[Stored data]
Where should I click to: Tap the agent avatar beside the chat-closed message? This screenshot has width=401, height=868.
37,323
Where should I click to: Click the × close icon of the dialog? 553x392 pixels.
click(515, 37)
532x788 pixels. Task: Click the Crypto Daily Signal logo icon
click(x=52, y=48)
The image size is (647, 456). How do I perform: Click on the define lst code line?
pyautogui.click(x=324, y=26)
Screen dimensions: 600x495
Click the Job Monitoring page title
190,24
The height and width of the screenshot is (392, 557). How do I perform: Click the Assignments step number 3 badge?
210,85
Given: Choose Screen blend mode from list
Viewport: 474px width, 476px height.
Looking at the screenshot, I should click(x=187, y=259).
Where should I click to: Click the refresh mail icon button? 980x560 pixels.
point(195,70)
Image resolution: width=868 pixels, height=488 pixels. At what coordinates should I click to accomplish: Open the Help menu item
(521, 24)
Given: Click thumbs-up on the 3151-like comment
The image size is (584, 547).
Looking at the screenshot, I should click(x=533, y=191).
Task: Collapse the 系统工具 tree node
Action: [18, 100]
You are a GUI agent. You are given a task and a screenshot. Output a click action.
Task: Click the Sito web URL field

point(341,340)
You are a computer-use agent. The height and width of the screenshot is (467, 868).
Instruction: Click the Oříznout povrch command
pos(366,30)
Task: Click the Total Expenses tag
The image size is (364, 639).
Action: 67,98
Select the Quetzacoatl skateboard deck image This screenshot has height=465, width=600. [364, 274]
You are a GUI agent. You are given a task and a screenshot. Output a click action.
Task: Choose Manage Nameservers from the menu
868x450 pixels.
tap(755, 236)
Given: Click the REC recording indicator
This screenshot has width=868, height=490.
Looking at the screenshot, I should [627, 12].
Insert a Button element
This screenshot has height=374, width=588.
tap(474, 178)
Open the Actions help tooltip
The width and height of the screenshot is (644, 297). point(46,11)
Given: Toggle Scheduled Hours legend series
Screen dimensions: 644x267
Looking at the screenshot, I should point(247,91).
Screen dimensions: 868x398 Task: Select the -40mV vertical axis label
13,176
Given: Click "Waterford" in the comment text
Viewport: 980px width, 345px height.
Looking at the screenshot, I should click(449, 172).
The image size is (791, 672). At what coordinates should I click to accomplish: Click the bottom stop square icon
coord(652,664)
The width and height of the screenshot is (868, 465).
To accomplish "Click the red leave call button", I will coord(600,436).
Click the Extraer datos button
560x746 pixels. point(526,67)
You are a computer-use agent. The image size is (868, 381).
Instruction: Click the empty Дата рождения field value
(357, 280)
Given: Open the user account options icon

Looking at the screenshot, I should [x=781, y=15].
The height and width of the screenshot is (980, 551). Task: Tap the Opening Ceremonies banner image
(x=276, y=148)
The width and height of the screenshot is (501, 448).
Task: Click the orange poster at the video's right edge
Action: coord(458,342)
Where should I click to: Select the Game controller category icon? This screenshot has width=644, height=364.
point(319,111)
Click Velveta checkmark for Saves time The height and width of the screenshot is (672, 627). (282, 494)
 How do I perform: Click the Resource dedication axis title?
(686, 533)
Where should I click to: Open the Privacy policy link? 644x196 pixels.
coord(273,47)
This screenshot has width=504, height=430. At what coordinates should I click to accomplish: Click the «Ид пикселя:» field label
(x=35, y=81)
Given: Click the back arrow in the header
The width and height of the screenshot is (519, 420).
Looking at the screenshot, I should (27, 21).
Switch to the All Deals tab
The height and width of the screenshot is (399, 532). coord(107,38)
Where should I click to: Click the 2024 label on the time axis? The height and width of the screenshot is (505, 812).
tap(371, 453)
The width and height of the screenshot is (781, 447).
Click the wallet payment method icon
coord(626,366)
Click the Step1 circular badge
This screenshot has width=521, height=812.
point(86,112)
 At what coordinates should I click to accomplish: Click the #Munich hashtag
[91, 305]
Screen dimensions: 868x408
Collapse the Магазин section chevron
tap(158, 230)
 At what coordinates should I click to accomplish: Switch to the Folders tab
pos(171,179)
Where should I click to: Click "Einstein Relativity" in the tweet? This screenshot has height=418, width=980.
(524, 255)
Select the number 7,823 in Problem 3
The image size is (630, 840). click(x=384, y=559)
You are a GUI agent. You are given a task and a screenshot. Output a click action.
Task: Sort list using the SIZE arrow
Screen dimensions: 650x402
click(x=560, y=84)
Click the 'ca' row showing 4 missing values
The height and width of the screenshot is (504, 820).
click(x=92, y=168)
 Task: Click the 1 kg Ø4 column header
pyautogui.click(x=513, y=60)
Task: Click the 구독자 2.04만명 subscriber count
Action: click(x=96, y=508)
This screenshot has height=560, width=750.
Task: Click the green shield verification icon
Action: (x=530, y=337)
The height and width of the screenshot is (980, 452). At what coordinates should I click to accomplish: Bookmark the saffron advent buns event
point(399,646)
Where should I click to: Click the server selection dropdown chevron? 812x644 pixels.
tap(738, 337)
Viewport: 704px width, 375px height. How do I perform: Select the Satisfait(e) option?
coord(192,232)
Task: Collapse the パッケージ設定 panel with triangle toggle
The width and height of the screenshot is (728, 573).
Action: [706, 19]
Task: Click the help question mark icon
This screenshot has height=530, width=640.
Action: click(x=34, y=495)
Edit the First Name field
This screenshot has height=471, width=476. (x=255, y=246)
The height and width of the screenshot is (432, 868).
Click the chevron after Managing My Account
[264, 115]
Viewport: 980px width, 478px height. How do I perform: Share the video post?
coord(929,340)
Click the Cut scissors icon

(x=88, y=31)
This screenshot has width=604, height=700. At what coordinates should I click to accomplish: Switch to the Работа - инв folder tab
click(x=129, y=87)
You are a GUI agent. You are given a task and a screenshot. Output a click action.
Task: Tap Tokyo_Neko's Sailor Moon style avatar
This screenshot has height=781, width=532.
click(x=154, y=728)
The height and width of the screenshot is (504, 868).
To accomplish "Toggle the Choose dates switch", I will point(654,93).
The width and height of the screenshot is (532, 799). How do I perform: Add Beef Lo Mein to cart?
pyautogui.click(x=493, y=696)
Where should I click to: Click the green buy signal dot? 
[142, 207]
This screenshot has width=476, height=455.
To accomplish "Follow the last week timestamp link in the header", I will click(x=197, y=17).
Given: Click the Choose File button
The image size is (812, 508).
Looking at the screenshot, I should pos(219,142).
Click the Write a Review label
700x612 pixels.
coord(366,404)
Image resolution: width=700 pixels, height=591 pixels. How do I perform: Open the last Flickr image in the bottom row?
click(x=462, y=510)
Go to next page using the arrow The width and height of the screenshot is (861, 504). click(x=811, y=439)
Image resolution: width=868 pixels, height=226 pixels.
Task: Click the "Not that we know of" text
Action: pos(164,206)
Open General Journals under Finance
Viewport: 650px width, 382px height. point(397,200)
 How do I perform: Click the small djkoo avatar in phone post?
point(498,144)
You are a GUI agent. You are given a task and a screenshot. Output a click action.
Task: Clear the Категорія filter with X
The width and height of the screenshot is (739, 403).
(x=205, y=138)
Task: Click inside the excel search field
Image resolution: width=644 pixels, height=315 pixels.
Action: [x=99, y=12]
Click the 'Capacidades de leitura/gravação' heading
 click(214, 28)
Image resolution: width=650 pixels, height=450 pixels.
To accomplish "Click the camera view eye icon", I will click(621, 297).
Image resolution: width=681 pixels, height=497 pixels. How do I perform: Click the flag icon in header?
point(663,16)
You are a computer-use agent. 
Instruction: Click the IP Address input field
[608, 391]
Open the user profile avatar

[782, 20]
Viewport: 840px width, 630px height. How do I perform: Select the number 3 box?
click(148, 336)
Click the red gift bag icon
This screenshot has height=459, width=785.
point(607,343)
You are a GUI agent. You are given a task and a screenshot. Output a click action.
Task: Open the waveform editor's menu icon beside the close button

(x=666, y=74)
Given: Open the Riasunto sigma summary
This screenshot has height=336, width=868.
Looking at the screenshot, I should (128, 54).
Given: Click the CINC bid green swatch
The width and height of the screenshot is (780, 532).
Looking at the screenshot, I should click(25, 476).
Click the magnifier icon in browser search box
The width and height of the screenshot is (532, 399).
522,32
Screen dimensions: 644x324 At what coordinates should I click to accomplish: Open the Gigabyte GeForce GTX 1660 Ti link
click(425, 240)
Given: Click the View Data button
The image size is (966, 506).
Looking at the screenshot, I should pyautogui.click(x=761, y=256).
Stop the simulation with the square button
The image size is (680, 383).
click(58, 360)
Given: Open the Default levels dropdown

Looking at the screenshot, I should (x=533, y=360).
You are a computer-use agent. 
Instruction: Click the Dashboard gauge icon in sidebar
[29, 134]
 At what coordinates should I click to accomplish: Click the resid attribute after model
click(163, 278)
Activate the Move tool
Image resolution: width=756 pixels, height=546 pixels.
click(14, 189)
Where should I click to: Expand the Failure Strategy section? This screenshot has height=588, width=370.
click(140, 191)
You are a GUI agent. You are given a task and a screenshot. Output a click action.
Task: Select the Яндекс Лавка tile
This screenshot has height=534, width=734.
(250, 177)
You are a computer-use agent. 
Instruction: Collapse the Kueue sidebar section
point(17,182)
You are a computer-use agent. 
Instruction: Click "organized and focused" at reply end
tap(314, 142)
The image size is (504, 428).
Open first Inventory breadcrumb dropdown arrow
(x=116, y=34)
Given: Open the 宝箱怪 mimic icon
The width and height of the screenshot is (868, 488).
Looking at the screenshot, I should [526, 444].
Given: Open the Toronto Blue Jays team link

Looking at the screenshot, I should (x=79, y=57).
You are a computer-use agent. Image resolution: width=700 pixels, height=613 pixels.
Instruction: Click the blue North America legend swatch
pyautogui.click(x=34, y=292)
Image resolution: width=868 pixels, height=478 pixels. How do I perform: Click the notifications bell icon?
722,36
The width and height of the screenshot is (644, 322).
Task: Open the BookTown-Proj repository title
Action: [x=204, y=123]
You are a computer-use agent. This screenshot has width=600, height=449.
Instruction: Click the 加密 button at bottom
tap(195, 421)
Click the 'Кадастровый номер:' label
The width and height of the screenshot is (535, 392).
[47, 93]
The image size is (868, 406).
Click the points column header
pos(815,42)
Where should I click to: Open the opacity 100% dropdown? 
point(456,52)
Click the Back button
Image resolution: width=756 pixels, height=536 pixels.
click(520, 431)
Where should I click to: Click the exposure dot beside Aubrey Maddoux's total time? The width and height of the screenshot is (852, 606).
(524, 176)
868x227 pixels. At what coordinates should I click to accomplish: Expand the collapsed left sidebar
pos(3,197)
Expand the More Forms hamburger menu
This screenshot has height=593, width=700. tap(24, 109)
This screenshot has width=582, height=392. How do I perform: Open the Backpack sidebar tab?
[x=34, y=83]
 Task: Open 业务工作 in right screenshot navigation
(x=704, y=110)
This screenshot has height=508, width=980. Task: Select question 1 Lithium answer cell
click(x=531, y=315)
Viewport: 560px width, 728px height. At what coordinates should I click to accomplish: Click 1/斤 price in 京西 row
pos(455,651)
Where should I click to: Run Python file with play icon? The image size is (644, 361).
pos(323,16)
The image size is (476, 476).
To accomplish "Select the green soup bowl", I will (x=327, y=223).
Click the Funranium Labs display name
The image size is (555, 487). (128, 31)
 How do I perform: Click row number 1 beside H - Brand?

Description of the task
Find every line of the data that includes the string "comment". Copy each of those lines.

Solved exercise
Given: Click thumbs-up on the 3151-like comment
Given: Click "Waterford" in the comment text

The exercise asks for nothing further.